Given problem: Count the lines in the entries below that contain the word "Click". Give only the number.

Entries provided:
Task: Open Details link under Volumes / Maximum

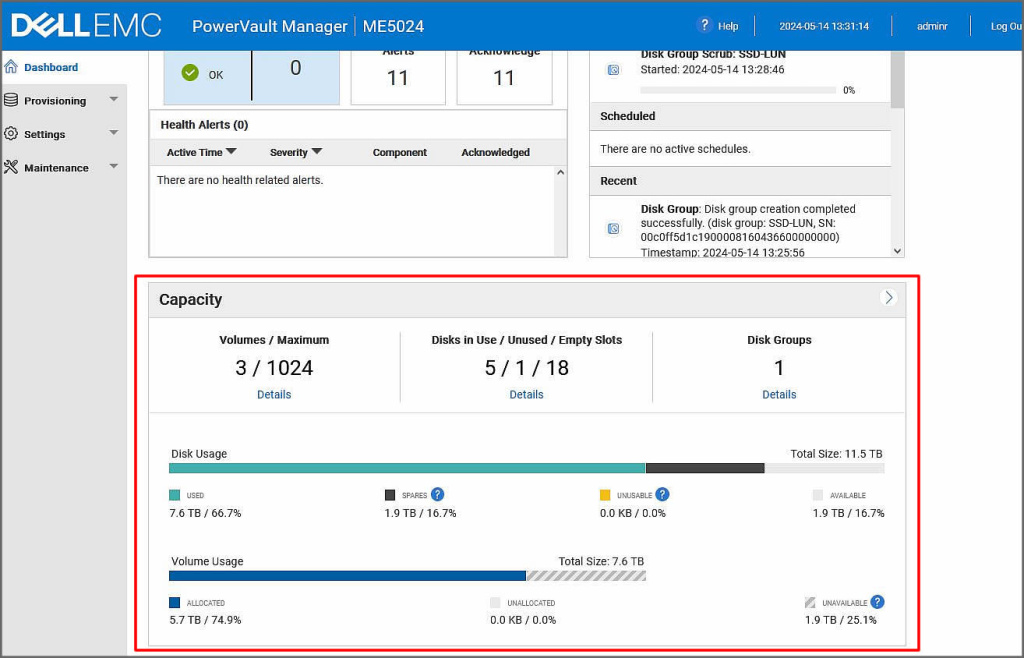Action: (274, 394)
---
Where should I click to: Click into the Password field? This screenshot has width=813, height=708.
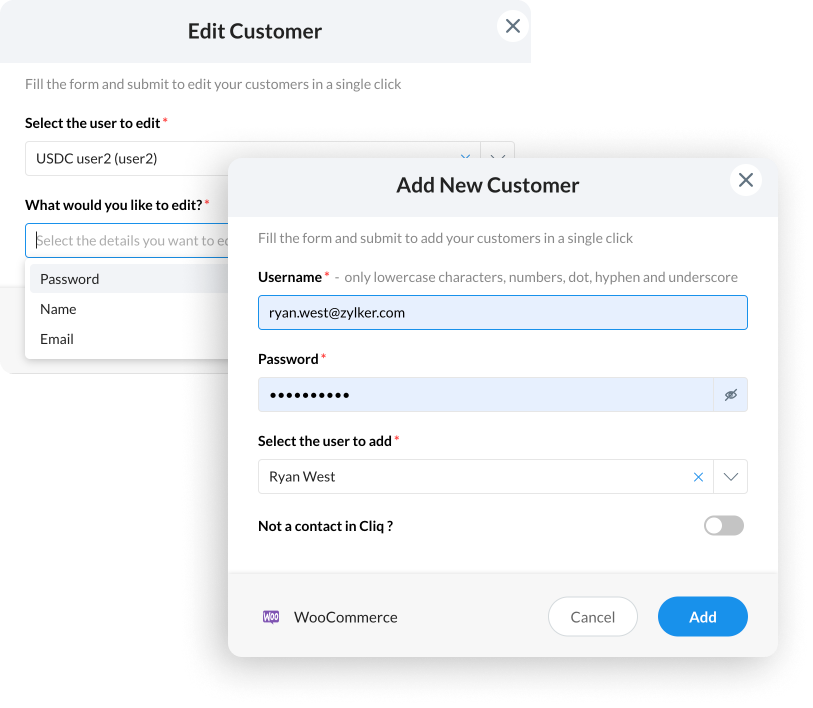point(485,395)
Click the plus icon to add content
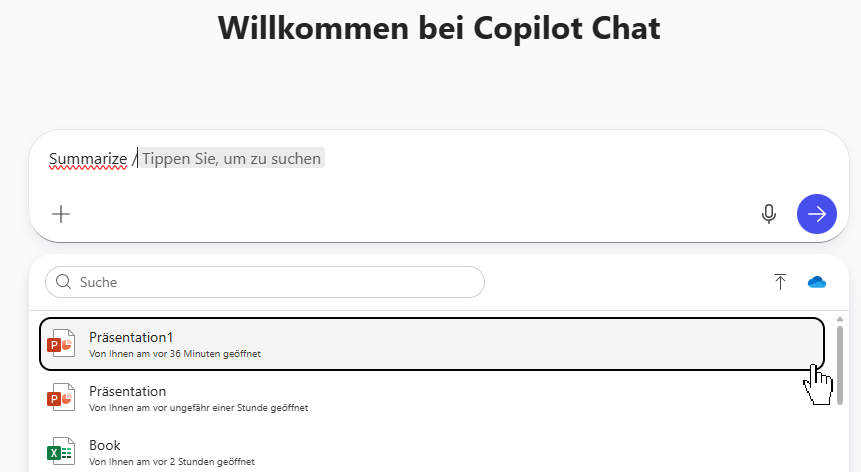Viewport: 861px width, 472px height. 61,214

Result of the task: 2